De bosschen aan de Fraserrivier bestaan hoofdzakelijk uit dennen, Tsuga canadensis, eiken, esschen, elzen, amerikaansche ceders, levensboomen en ahornen. De voor den landbouw geschikte streken aan de Fraser en de Thompson worden op 155.000 km2., aan de Columbia op 55.000, in het district Athabasca op 30.000 km2, geschat. In weerwil van de uitbuiting door de Hudsonbaai-Compagnie, van welke C. het rijkste pelsdistrict is, zijn allerlei soorten van beren, losschen, muskusratten, vooral echter bevers en marters nog zeer talrijk; ook herten, konijnen en andere zoogdieren zijn ruim voorhanden, terwijl de vogel- en vischfauna van C. bijzonder rijk is. De grond bevat allerlei delfstoffen, vooral ijzer, koper, lood, goud en zilver; Vancouver heeft oliebronnen.
De bevolking bedroeg in 1871: 8576 blanken, 462 zwarten en 1548 chineezen; in 1881 telde C. reeds 48,459 inw , in 1891 92.767 ; het getal indianen bedroeg in 1890 35,416; de voornaamste stammen zijn die der Tahkali, Selish en Ssushawap; zeer talrijk zijn de chineezen.

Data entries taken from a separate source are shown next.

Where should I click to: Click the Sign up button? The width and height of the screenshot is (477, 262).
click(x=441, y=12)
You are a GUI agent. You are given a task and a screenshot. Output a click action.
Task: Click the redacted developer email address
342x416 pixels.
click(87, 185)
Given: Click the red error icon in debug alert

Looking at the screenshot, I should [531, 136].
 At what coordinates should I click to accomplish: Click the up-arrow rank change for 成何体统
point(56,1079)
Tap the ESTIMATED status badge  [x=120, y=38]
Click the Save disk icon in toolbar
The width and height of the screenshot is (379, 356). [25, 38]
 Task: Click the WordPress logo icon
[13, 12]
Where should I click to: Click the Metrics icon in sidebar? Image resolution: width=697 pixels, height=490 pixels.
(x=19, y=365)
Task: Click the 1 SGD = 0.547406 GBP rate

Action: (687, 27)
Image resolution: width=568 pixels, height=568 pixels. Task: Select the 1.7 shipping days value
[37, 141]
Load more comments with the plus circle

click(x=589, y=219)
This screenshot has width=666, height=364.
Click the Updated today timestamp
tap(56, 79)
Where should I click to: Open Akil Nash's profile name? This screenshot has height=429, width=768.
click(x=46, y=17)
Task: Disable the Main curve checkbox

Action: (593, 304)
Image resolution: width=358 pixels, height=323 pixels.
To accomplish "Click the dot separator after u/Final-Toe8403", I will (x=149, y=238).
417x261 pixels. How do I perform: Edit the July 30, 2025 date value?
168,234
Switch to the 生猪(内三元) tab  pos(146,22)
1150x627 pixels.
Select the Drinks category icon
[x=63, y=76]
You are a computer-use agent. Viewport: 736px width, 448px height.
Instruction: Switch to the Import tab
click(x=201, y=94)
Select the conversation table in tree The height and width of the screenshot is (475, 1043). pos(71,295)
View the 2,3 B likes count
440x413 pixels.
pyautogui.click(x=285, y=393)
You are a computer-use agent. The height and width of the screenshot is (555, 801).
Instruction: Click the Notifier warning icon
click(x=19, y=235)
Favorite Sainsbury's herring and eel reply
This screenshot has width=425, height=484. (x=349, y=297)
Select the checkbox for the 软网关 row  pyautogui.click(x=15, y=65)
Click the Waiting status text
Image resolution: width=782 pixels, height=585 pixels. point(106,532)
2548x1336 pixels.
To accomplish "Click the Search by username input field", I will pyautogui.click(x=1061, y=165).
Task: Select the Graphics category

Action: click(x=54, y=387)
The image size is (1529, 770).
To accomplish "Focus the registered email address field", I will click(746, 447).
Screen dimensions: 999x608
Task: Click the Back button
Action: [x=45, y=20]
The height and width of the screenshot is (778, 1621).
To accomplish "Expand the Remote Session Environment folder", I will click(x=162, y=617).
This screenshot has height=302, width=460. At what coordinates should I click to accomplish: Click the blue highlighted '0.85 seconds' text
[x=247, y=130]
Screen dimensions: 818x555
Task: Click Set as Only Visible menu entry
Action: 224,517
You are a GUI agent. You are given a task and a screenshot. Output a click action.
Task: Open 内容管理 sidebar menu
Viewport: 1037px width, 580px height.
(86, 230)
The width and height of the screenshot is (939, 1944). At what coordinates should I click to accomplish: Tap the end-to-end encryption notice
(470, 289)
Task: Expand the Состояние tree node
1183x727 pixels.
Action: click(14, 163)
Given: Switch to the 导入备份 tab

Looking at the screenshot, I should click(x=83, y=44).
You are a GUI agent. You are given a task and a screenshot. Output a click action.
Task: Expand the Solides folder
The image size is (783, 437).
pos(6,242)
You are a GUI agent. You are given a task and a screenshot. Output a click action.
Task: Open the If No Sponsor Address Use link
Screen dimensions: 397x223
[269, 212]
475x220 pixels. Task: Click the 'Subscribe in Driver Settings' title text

C. is in de Dominion Senate (Hoogerhuis van Canada) door drie, en in het House of Commons (Lagerhuis) door zes leden vertegenwoordigd; aan het hoofd van het in de hoofdstad Victoria zetelend provinciaal bestuur staat een luitenant-gouverneur (lieutenantgovernor), die door de Dominion wordt aangesteld en betaald, en een wetgevend lichaam (Legislative Assembly) van 33 door de inwoners der provincie gekozen leden. Het onderwijs is voor kinderen van 7 tot 12 jaren verplicht en kosteloos; inrichtingen van hooger onderwijs ontbreken.